Cool, cool India: an AC perspective
By Mohini Bhatnagar | 23 Mar 2000
Take the air-conditioner marketers, who are busy, bent over the strategy board, working and reworking plans. Marketing budgets are being reconsidered, as are the products and their positioning. In spite of the fact that its market share has slipped by four percentage points to 28 per cent in the past couple of years (1999 turnover: Rs 404.4 crore), Carrier is aggressively talking about increasing its market share to 30 per cent in 2000 (). Voltas,which lost its dominant position to Carrier quite a while back, is talking focus and push in order to improve on its diminishing sales. The company has, according to published figures, lost market share to the tune of seven per cent, down from 28 per cent, in the last two years ().

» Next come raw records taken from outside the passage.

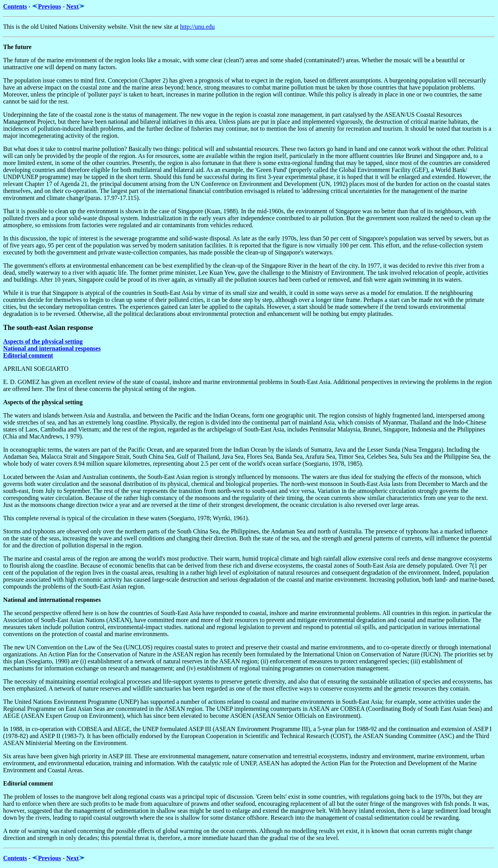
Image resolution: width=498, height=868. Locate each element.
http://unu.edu (197, 26)
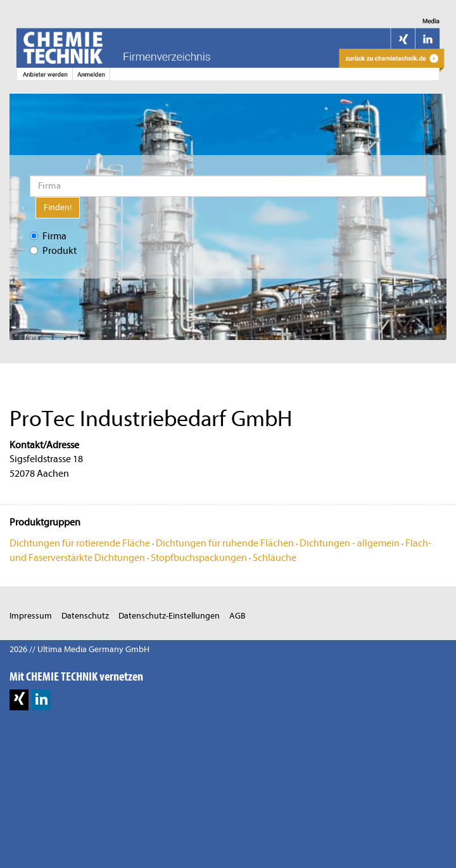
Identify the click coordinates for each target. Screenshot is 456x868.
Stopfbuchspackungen (199, 558)
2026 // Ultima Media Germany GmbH (79, 649)
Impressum (30, 615)
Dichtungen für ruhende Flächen (225, 543)
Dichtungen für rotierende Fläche (80, 543)
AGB (238, 615)
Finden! (58, 207)
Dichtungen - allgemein (350, 543)
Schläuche (274, 558)
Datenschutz (85, 615)
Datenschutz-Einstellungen (169, 615)
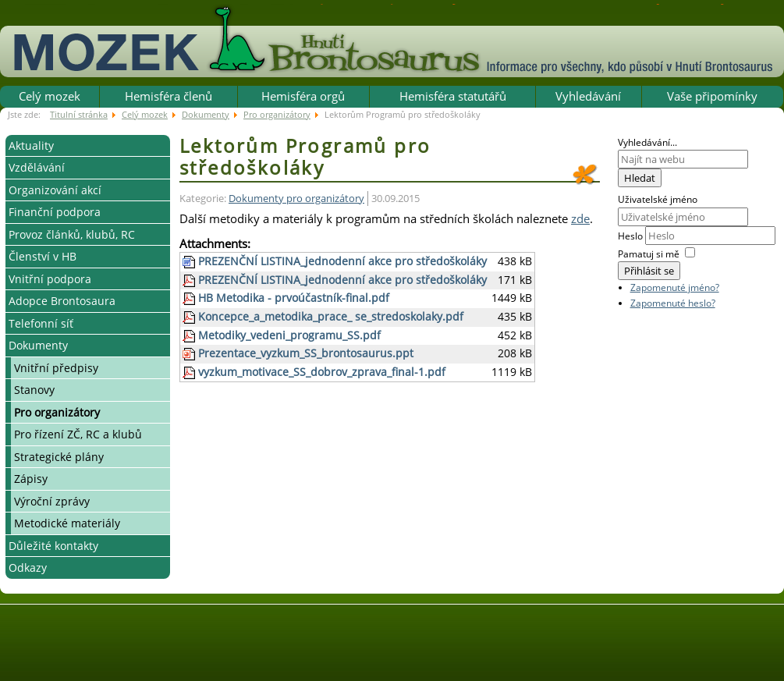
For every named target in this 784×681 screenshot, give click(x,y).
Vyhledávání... (647, 142)
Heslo (631, 236)
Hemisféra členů (169, 96)
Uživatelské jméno (658, 199)
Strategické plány (59, 456)
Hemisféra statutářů (452, 96)
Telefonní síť (41, 323)
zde (580, 218)
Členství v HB (42, 256)
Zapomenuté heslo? (672, 303)
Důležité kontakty (53, 545)
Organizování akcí (55, 190)
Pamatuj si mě (648, 254)
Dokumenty (38, 345)
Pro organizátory (57, 412)
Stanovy (34, 389)
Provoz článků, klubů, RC (72, 234)
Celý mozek (49, 96)
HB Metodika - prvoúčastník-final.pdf (293, 298)
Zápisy (30, 478)
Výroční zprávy (51, 501)
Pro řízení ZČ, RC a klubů (78, 434)
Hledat (640, 178)
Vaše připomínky (712, 96)
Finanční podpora (55, 211)
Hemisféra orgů (303, 96)
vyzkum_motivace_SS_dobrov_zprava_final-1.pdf (321, 372)
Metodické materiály (67, 523)
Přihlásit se (649, 271)
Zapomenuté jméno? (675, 287)
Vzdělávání (37, 167)
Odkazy (27, 567)
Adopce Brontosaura (62, 300)
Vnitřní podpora (50, 278)
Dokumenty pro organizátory (296, 198)
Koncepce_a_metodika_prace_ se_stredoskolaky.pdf (331, 317)
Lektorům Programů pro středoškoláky (305, 157)
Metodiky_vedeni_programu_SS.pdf (289, 335)
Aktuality (31, 145)
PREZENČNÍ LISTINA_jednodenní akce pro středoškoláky (342, 261)
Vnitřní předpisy (56, 367)
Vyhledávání (588, 96)
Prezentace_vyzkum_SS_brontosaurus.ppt (306, 353)
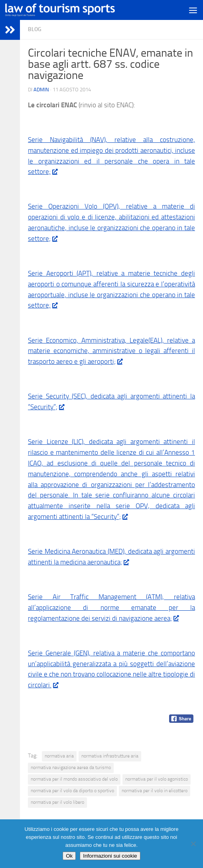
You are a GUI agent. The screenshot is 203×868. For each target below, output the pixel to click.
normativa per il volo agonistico (156, 779)
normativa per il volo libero (57, 802)
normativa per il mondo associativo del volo (74, 779)
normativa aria (59, 756)
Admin (41, 89)
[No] (193, 844)
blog (35, 29)
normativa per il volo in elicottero (154, 791)
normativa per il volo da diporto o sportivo (72, 791)
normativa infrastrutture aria (110, 756)
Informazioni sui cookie (110, 856)
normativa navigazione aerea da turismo (71, 767)
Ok (69, 856)
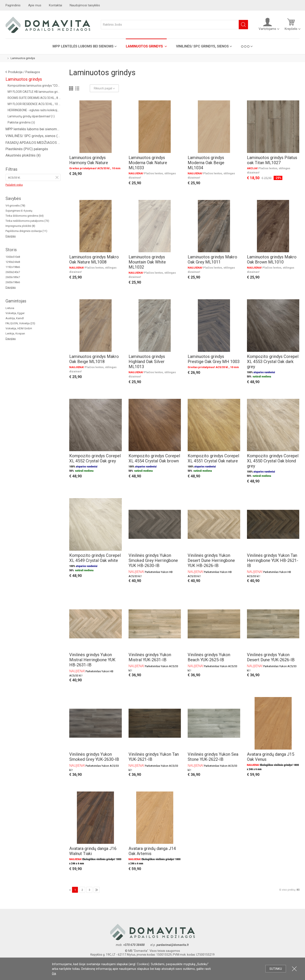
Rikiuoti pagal (104, 88)
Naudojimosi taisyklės (85, 5)
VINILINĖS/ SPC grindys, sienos (202, 46)
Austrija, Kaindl (14, 318)
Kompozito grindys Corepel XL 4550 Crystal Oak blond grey (273, 461)
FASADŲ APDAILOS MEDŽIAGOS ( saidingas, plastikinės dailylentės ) (33, 142)
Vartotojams (267, 24)
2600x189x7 (13, 277)
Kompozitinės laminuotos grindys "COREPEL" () (34, 85)
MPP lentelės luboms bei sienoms (83, 46)
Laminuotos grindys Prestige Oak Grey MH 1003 (213, 359)
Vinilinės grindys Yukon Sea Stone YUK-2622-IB (213, 757)
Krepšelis (291, 24)
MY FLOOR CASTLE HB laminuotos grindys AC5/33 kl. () (34, 92)
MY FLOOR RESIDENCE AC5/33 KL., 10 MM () (34, 104)
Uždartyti (294, 969)
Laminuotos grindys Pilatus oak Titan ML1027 (272, 160)
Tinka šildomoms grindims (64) (24, 216)
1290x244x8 (13, 262)
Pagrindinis (13, 5)
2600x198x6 (13, 282)
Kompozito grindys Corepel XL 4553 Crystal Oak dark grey (273, 361)
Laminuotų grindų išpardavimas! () (31, 116)
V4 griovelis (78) (15, 205)
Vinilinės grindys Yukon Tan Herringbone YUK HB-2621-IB (272, 560)
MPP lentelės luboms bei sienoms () (33, 129)
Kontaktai (56, 5)
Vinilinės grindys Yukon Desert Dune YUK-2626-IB (271, 657)
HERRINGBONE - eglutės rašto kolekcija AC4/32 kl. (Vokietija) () (34, 110)
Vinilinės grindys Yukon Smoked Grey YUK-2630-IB (94, 757)
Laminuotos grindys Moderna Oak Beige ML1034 (206, 163)
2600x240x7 (13, 272)
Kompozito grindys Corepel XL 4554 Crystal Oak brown (154, 458)
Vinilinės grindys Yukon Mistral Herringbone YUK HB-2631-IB (92, 660)
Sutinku (275, 969)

Selling air-conditioners promises not to be a cool affair for these two marketers; rather, it's not going to be cool for any AC marketer, thanks to the market getting increasingly competitive.
In the reckoning are LG, which has shown tremendous growth, Samsung, National, Amtrex-Hitachi,Videocon and Godrej (). At least the brand marketers must be heaving a collective sigh of relief that the unorganised sector is losing ground.
According to the Refrigerators and Air-conditioners Manufacturers Association, the unorganised sector, which controlled nearly 67 per cent of the market till 1993, has seen its market share decline to less than 50 per cent by now. The slashing of excise duties on ACs from 110 per cent to 60 per cent in the budget of 1993-1994 resulted in this sector losing its price advantage.
That decline in the unorganised sector's share may continue, since several branded players are importing ACs and still managing to be price-efficient. At the same time, homegrown players like Videocon and Amtrex have also introduced technologically upgraded products via tie-ups with global players like Matsushita and Hitachi.
After the excise cut in 1993-94, the AC market showed a remarkable jump in growth, by 15 per cent (1994-1996). The two years that followed saw growth slowing down due to longer cold spells in the country. AC prices fell. That, however, did not deter the likes of LG, Samsung and National from entering the Indian market. LG was the first in, in 1997 (),followed by the other two in 1998. These companies have been directly importing their latest products and marketing them at competitive prices. Lowering of import tariffs has helped here.
LG, which also has a plant in Noida, an emerging industrial centre on the outskirts of Delhi,has managed to garner 19 per cent market share. A sales growth of 300 per cent in 1999, over 1998 (40,000 ACs sold in 1999 over the 10,000 in 1998) finds it talking very confidently. In fact, the company is showing overall confidence in the performance of all its product categories. According to Ajay Kapila, the company's chief of sales and marketing, LG will become the highest turnover brand by 2001 in the consumer electronics market.
Samsung is talking no less confident, having touched a total turnover of Rs 850 crore in 1999, just a year after entering India. Samsung entered the Indian market in 1998.
Published figures indicate that Videocon (which has a tie-up with Matsushita for ACs) has cornered more than 10 per cent of the market, while Samsung, National and Amtrex have managed to garner between six and 10 per cent each. Blue-Star, although it has been advertising in a small way, seems to have shifted primary attention to central air-conditioning.
Right across the board, strategies for market domination include technology upgradations / technology edge, product feature richness, focused brand positioning, increased brand communication budgets, and very important, distribution and after sales service ().
Surely, the AC marketers must be praying for a hot, hot season. Are the gods listening?